During the Cultural Revolution, more than 14 million educated young people from cities and towns around China were sent to countryside for "reeducation."
Zhang was among them. In 1969, Zhang was sent to the Yingjiang county after she completed her senior high school.
"In those years, I aspired to go back to my native city, just as the rest of educated youth," she says.
In 1974, Zhang contracted acute arthritis and returned to Kunming. She was assigned to work as gofer at a medical college.
"Though back home and with a job, I felt very depressed and disheartened all day long.
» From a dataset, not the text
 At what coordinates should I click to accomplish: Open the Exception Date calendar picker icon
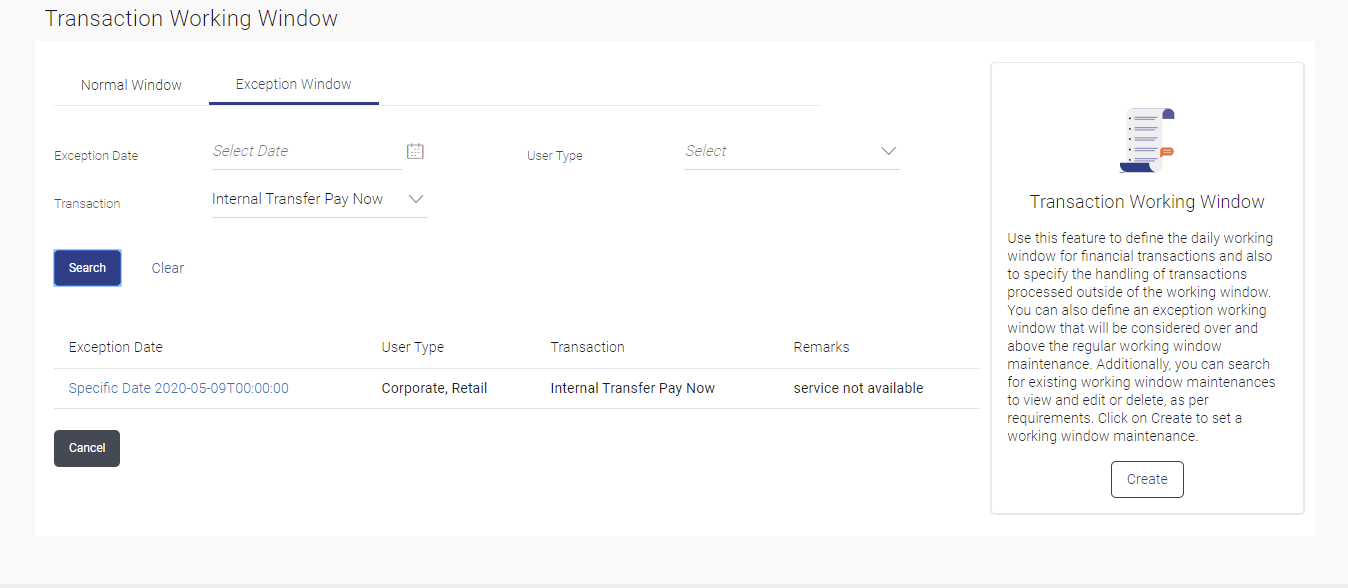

My fate remained a mystery to me although I spent a good deal of time pondering over it. I wondered what the survival of the fittest is," says Zhang.
During the ten-year turmoil, all the institutions of higher learning did away with entrance exams based on merits. Recruitment of college students was decided in compliance with recommendation of farmers and workers.
When she heard the news that Deng Xiaoping's urges caused the college entrance exams to be reinstated in 1977, Zhang was excited and filled with joy.
"I felt a fresh wind blowing into my life and a new hope emerging before me," she acknowledges. "I postponed my wedding day and braced myself for the entrance examination," she says. In 1977, Zhang's dream came true.
In the late 1980s, Zhang gave up her post as a professional writer. She launched the Manling Art Development Co. and became an independent producer in Hainan in south China.
Now, Zhang is deputy director of the Film and TV Center of the Publicity Department of the Yunnan Committee of the Communist Party of China. Some of the TV series and historical documentaries she produced have won her both national awards and fame.